Эмигрантская его деятельность, продолжавшаяся приблизительно до начала сентября того же года (в сентябре он вернулся в Россию), в достаточной мере дразнила и возмущала петербургские сферы. Не потому, конечно, что последние были осведомлены о его ближайших намерениях, переговорах с Бакуниным и т. п.: все, что Нечаев в этот период конспиративно предпринимал за границей, оставалось, по всей вероятности, тайной для них. Но правительство на каждом шагу сталкивалось с его энергичною агитационной деятельностью здесь же, в пределах России. За короткий промежуток времени, например, с марта по конец августа 1869 г., в одном только петербургском почтамте были задержаны 560 прокламаций на имена 387 лиц[1]. Цифра для того времени внушительная. А на большинстве из них красовалась подпись: «Ваш Нечаев». Те же из прокламаций, на которых отсутствовала его подпись, трактовали приблизительно о тех же явлениях текущей русской жизни или затрагивали те же политические темы, что и «нечаевские», так что авторство и распространение их, естественно, приписывались тому же Нечаеву. По официальному определению, в прокламациях этих «всякая застенчивость, всякая скромность откинуты в сторону, и яркий революционизм, бесстыдное богохульство проповедуются с невообразимым цинизмом»[2].

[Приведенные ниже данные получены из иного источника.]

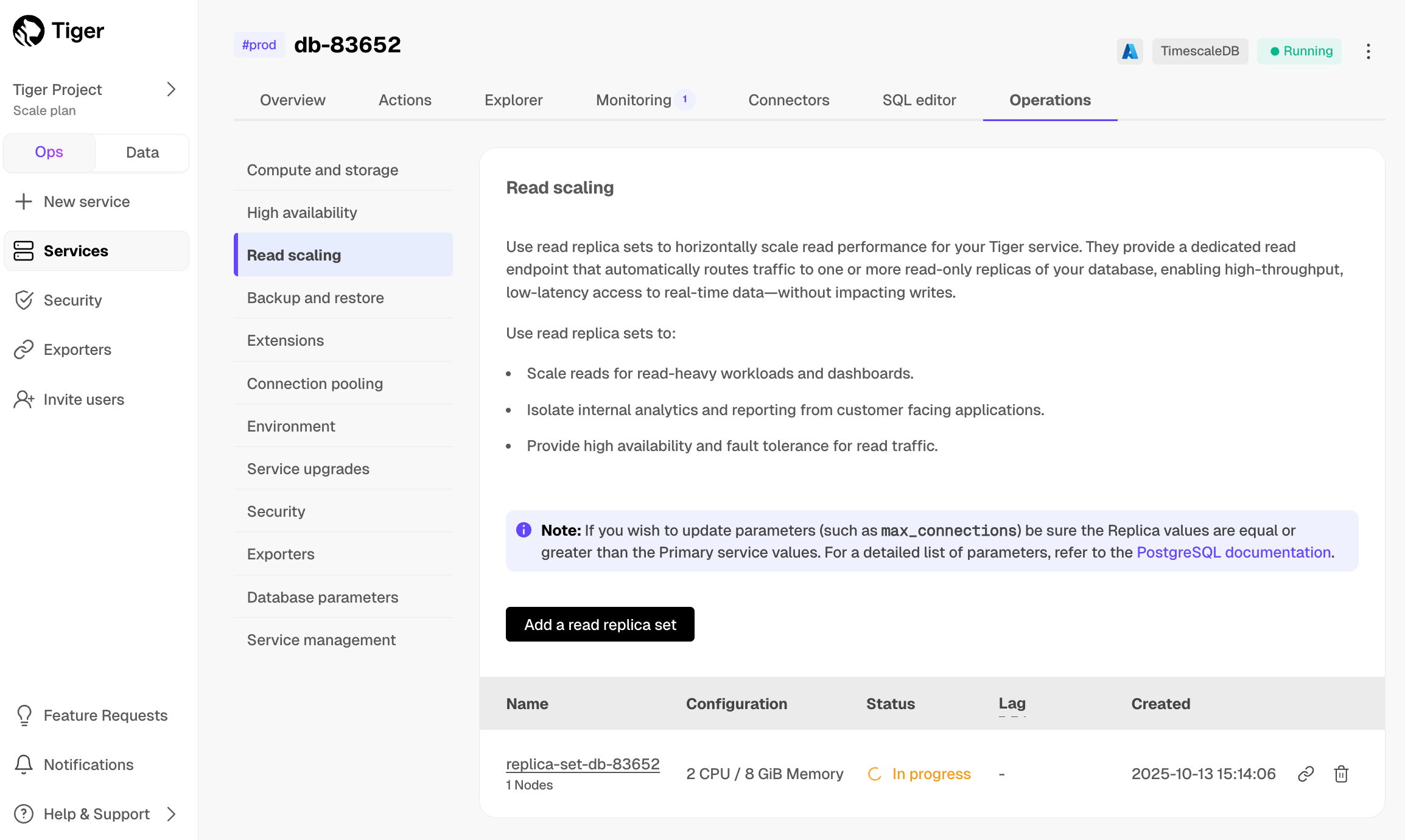Click the Feature Requests lightbulb icon
Screen dimensions: 1405x840
point(24,715)
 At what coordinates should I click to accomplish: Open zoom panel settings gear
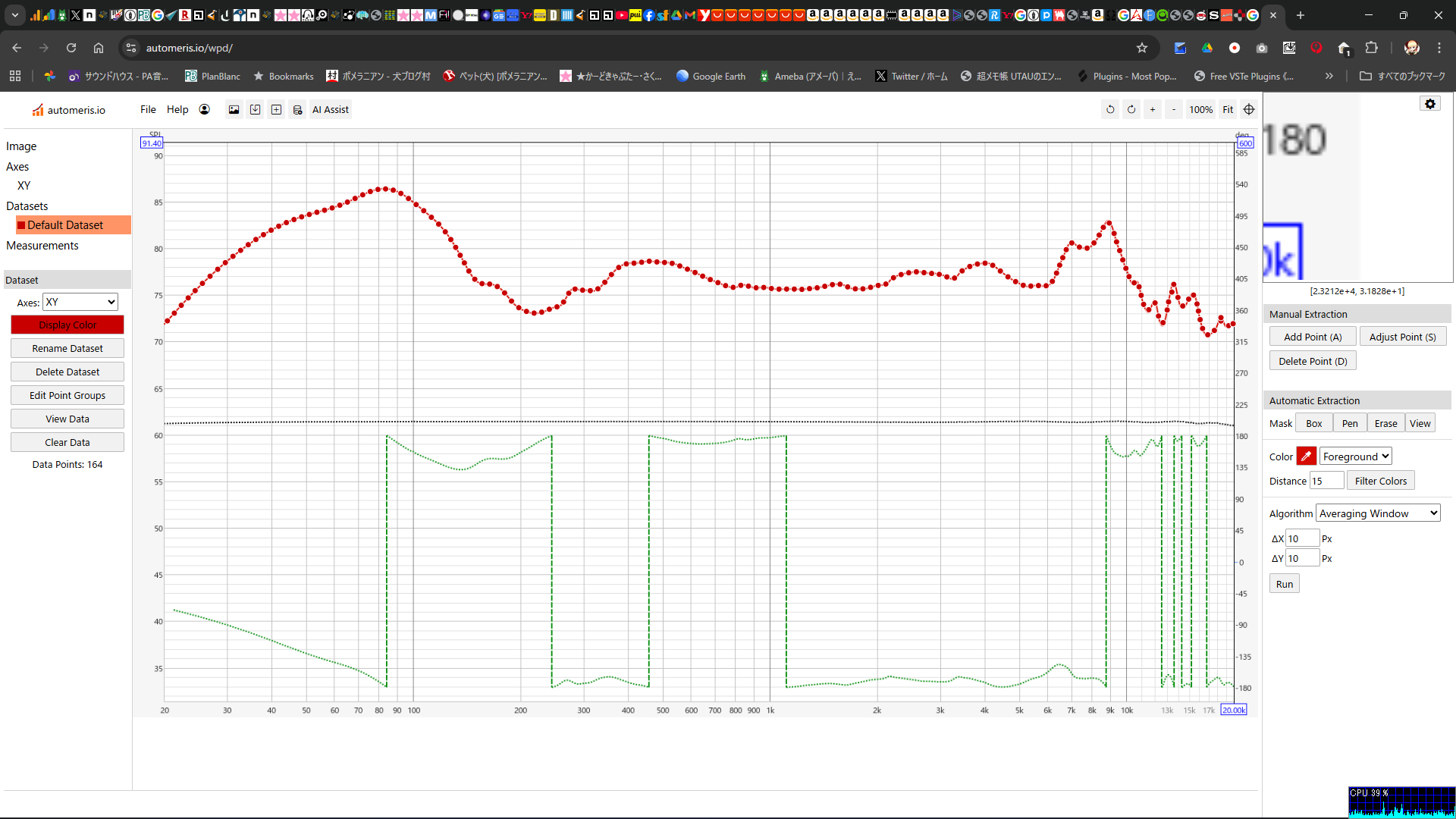click(1430, 104)
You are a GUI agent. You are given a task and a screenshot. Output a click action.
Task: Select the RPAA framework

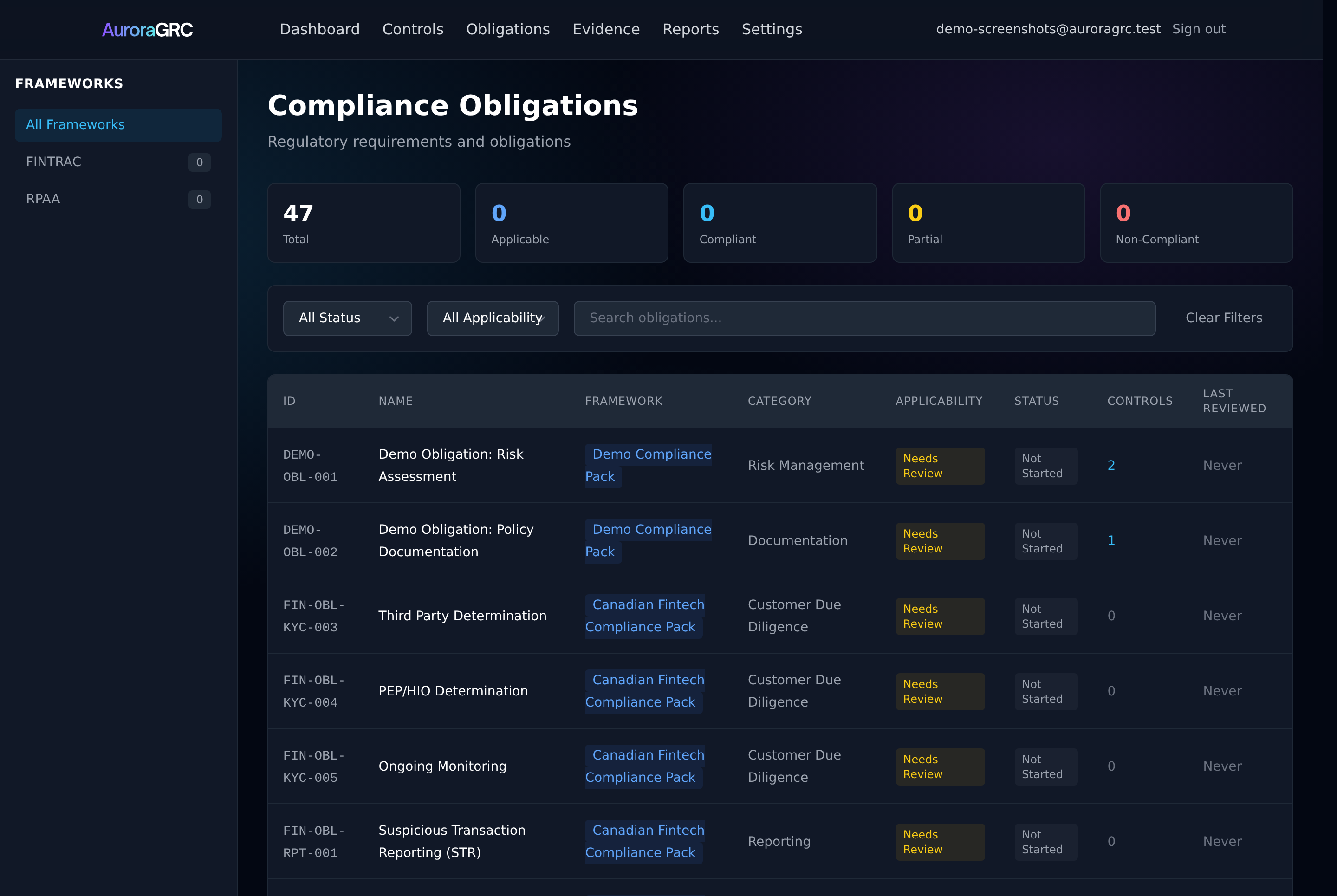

К концу 1869 г. взгляд правительства на Нечаева резко меняется, точнее говоря, отношение к нему обостряется. Он вырастает в глазах «петербургских медведей» в могучую и грозную революционную силу. В последних числах ноября следственные власти напали на след его беспримерной «разрушительной» работы в России, выразившейся, главным образом, в создании им из ряда более или менее революционно настроенных лиц внушительной на вид организации на началах, как оказалось после ее раскрытия, строжайшей конспирации и безусловного централизма. То был «Комитет Народной Расправы», программа которого, написанная в смелом и уверенном тоне, в свою очередь, порождала в соответственных правительственных кругах тревогу.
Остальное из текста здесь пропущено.